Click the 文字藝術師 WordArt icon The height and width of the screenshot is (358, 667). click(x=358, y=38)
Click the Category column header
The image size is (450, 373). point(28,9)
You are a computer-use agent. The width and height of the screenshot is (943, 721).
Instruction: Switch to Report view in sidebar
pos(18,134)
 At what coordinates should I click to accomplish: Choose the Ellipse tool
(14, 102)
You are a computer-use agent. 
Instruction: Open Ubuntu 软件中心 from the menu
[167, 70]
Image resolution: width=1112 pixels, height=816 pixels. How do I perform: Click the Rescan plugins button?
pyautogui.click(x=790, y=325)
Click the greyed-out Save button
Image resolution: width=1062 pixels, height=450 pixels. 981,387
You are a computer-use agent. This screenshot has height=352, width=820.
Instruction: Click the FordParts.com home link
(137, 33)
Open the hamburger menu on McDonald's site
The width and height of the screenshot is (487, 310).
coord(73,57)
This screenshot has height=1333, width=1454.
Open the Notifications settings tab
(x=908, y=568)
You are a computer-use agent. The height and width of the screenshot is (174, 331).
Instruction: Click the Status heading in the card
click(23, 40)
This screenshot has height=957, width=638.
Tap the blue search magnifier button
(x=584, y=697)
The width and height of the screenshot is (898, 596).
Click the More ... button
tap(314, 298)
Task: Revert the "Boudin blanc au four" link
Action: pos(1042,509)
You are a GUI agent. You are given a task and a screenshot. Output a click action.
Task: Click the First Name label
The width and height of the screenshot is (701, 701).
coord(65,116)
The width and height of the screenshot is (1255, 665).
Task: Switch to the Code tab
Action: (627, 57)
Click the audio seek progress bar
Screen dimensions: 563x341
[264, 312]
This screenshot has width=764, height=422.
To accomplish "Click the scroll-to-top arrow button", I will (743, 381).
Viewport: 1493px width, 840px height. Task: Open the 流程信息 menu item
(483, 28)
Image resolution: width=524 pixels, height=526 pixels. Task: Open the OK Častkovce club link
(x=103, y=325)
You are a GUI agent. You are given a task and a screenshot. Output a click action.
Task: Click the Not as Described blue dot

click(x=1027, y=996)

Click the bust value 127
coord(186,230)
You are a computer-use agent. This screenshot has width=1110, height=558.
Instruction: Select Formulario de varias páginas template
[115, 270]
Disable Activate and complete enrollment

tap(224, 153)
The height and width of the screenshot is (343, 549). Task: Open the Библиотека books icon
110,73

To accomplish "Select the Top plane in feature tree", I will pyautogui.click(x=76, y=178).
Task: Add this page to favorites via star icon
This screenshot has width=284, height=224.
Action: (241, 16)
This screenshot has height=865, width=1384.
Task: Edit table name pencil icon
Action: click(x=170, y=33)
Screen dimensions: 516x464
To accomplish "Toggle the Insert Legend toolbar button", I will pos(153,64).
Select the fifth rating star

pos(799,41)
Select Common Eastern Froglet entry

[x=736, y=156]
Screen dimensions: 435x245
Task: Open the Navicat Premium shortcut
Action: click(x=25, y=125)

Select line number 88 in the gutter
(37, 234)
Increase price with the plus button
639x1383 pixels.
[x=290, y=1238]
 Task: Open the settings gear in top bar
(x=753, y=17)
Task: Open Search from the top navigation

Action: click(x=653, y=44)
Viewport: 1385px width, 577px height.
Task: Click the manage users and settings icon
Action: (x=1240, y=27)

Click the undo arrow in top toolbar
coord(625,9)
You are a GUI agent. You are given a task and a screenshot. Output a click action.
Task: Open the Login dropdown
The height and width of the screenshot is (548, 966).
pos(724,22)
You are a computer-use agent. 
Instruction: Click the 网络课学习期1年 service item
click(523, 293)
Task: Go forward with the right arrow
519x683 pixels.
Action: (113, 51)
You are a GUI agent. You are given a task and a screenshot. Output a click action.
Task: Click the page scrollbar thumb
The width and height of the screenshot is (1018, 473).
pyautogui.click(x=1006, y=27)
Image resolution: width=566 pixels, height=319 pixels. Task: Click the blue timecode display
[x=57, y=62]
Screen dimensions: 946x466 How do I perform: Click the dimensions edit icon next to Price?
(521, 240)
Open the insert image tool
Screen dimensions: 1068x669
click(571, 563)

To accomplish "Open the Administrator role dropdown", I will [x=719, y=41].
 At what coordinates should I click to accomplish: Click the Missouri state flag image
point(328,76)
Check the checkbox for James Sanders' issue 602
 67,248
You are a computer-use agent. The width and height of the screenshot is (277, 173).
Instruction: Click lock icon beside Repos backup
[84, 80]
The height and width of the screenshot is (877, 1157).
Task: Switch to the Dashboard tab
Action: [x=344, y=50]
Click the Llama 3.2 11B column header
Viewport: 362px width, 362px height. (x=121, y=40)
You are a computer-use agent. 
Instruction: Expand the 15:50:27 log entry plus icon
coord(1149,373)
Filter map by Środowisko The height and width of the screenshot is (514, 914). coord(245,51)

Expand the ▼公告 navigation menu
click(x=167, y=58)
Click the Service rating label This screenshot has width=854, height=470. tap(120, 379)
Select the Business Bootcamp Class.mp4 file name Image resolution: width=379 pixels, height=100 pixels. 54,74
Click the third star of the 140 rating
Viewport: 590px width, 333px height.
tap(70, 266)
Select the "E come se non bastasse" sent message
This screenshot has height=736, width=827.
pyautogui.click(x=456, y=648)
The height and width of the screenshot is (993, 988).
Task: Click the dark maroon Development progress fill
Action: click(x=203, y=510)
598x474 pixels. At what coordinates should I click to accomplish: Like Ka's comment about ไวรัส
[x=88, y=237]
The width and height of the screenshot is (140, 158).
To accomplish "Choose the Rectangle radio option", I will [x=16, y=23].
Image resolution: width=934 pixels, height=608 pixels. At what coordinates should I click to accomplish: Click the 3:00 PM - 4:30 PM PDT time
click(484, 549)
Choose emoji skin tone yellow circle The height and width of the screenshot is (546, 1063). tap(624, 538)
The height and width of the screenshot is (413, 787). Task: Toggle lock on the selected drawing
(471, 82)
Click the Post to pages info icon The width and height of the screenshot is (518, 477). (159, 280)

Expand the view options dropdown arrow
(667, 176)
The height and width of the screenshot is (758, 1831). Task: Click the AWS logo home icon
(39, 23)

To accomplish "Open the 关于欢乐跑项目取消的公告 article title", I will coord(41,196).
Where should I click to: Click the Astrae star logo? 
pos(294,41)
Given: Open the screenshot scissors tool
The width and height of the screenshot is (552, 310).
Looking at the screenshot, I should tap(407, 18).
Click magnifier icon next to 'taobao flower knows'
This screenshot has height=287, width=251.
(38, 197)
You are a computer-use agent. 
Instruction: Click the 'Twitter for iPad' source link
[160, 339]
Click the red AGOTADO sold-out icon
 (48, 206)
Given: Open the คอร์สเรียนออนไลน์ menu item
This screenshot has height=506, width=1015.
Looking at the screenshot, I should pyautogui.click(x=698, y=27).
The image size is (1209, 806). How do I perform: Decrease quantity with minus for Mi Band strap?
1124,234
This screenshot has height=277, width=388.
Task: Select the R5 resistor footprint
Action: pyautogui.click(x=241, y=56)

------------------------------------

[What is being asked]: Could you put every line of the items above into a numbered list, leaving out any blank lines?

[In response]:
1. Click the 文字藝術師 WordArt icon The height and width of the screenshot is (358, 667). click(x=358, y=38)
2. Click the Category column header
3. The image size is (450, 373). point(28,9)
4. You are a computer-use agent. The width and height of the screenshot is (943, 721).
5. Instruction: Switch to Report view in sidebar
6. pos(18,134)
7.  At what coordinates should I click to accomplish: Choose the Ellipse tool
8. (14, 102)
9. You are a computer-use agent. 
10. Instruction: Open Ubuntu 软件中心 from the menu
11. [167, 70]
12. Image resolution: width=1112 pixels, height=816 pixels. How do I perform: Click the Rescan plugins button?
13. pyautogui.click(x=790, y=325)
14. Click the greyed-out Save button
15. Image resolution: width=1062 pixels, height=450 pixels. 981,387
16. You are a computer-use agent. This screenshot has height=352, width=820.
17. Instruction: Click the FordParts.com home link
18. (137, 33)
19. Open the hamburger menu on McDonald's site
20. The width and height of the screenshot is (487, 310).
21. coord(73,57)
22. This screenshot has height=1333, width=1454.
23. Open the Notifications settings tab
24. (x=908, y=568)
25. You are a computer-use agent. The height and width of the screenshot is (174, 331).
26. Instruction: Click the Status heading in the card
27. click(23, 40)
28. This screenshot has height=957, width=638.
29. Tap the blue search magnifier button
30. (x=584, y=697)
31. The width and height of the screenshot is (898, 596).
32. Click the More ... button
33. tap(314, 298)
34. Task: Revert the "Boudin blanc au four" link
35. Action: pos(1042,509)
36. You are a GUI agent. You are given a task and a screenshot. Output a click action.
37. Task: Click the First Name label
38. The width and height of the screenshot is (701, 701).
39. coord(65,116)
40. The width and height of the screenshot is (1255, 665).
41. Task: Switch to the Code tab
42. Action: (627, 57)
43. Click the audio seek progress bar
44. Screen dimensions: 563x341
45. [264, 312]
46. This screenshot has width=764, height=422.
47. To accomplish "Click the scroll-to-top arrow button", I will (743, 381).
48. Viewport: 1493px width, 840px height. Task: Open the 流程信息 menu item
49. (483, 28)
50. Image resolution: width=524 pixels, height=526 pixels. Task: Open the OK Častkovce club link
51. (x=103, y=325)
52. You are a GUI agent. You are given a task and a screenshot. Output a click action.
53. Task: Click the Not as Described blue dot
54. click(x=1027, y=996)
55. Click the bust value 127
56. coord(186,230)
57. You are a computer-use agent. This screenshot has width=1110, height=558.
58. Instruction: Select Formulario de varias páginas template
59. [115, 270]
60. Disable Activate and complete enrollment
61. tap(224, 153)
62. The height and width of the screenshot is (343, 549). Task: Open the Библиотека books icon
63. 110,73
64. To accomplish "Select the Top plane in feature tree", I will pyautogui.click(x=76, y=178).
65. Task: Add this page to favorites via star icon
66. This screenshot has width=284, height=224.
67. Action: (241, 16)
68. This screenshot has height=865, width=1384.
69. Task: Edit table name pencil icon
70. Action: click(x=170, y=33)
71. Screen dimensions: 516x464
72. To accomplish "Toggle the Insert Legend toolbar button", I will pos(153,64).
73. Select the fifth rating star
74. pos(799,41)
75. Select Common Eastern Froglet entry
76. [x=736, y=156]
77. Screen dimensions: 435x245
78. Task: Open the Navicat Premium shortcut
79. Action: click(x=25, y=125)
80. Select line number 88 in the gutter
81. (37, 234)
82. Increase price with the plus button
83. 639x1383 pixels.
84. [x=290, y=1238]
85.  Task: Open the settings gear in top bar
86. (x=753, y=17)
87. Task: Open Search from the top navigation
88. Action: click(x=653, y=44)
89. Viewport: 1385px width, 577px height.
90. Task: Click the manage users and settings icon
91. Action: (x=1240, y=27)
92. Click the undo arrow in top toolbar
93. coord(625,9)
94. You are a GUI agent. You are given a task and a screenshot. Output a click action.
95. Task: Open the Login dropdown
96. The height and width of the screenshot is (548, 966).
97. pos(724,22)
98. You are a computer-use agent. 
99. Instruction: Click the 网络课学习期1年 service item
100. click(523, 293)
101. Task: Go forward with the right arrow
102. 519x683 pixels.
103. Action: (113, 51)
104. You are a GUI agent. You are given a task and a screenshot. Output a click action.
105. Task: Click the page scrollbar thumb
106. The width and height of the screenshot is (1018, 473).
107. pyautogui.click(x=1006, y=27)
108. Image resolution: width=566 pixels, height=319 pixels. Task: Click the blue timecode display
109. [x=57, y=62]
110. Screen dimensions: 946x466 How do I perform: Click the dimensions edit icon next to Price?
111. (521, 240)
112. Open the insert image tool
113. Screen dimensions: 1068x669
114. click(571, 563)
115. To accomplish "Open the Administrator role dropdown", I will [x=719, y=41].
116.  At what coordinates should I click to accomplish: Click the Missouri state flag image
117. point(328,76)
118. Check the checkbox for James Sanders' issue 602
119.  67,248
120. You are a computer-use agent. The width and height of the screenshot is (277, 173).
121. Instruction: Click lock icon beside Repos backup
122. [84, 80]
123. The height and width of the screenshot is (877, 1157).
124. Task: Switch to the Dashboard tab
125. Action: [x=344, y=50]
126. Click the Llama 3.2 11B column header
127. Viewport: 362px width, 362px height. (x=121, y=40)
128. You are a computer-use agent. 
129. Instruction: Expand the 15:50:27 log entry plus icon
130. coord(1149,373)
131. Filter map by Środowisko The height and width of the screenshot is (514, 914). coord(245,51)
132. Expand the ▼公告 navigation menu
133. click(x=167, y=58)
134. Click the Service rating label This screenshot has width=854, height=470. tap(120, 379)
135. Select the Business Bootcamp Class.mp4 file name Image resolution: width=379 pixels, height=100 pixels. 54,74
136. Click the third star of the 140 rating
137. Viewport: 590px width, 333px height.
138. tap(70, 266)
139. Select the "E come se non bastasse" sent message
140. This screenshot has height=736, width=827.
141. pyautogui.click(x=456, y=648)
142. The height and width of the screenshot is (993, 988).
143. Task: Click the dark maroon Development progress fill
144. Action: click(x=203, y=510)
145. 598x474 pixels. At what coordinates should I click to accomplish: Like Ka's comment about ไวรัส
146. [x=88, y=237]
147. The width and height of the screenshot is (140, 158).
148. To accomplish "Choose the Rectangle radio option", I will [x=16, y=23].
149. Image resolution: width=934 pixels, height=608 pixels. At what coordinates should I click to accomplish: Click the 3:00 PM - 4:30 PM PDT time
150. click(484, 549)
151. Choose emoji skin tone yellow circle The height and width of the screenshot is (546, 1063). tap(624, 538)
152. The height and width of the screenshot is (413, 787). Task: Toggle lock on the selected drawing
153. (471, 82)
154. Click the Post to pages info icon The width and height of the screenshot is (518, 477). (159, 280)
155. Expand the view options dropdown arrow
156. (667, 176)
157. The height and width of the screenshot is (758, 1831). Task: Click the AWS logo home icon
158. (39, 23)
159. To accomplish "Open the 关于欢乐跑项目取消的公告 article title", I will coord(41,196).
160. Where should I click to: Click the Astrae star logo? 
161. pos(294,41)
162. Given: Open the screenshot scissors tool
163. The width and height of the screenshot is (552, 310).
164. Looking at the screenshot, I should tap(407, 18).
165. Click magnifier icon next to 'taobao flower knows'
166. This screenshot has height=287, width=251.
167. (38, 197)
168. You are a computer-use agent. 
169. Instruction: Click the 'Twitter for iPad' source link
170. [160, 339]
171. Click the red AGOTADO sold-out icon
172.  (48, 206)
173. Given: Open the คอร์สเรียนออนไลน์ menu item
174. This screenshot has height=506, width=1015.
175. Looking at the screenshot, I should pyautogui.click(x=698, y=27).
176. The image size is (1209, 806). How do I perform: Decrease quantity with minus for Mi Band strap?
177. 1124,234
178. This screenshot has height=277, width=388.
179. Task: Select the R5 resistor footprint
180. Action: pyautogui.click(x=241, y=56)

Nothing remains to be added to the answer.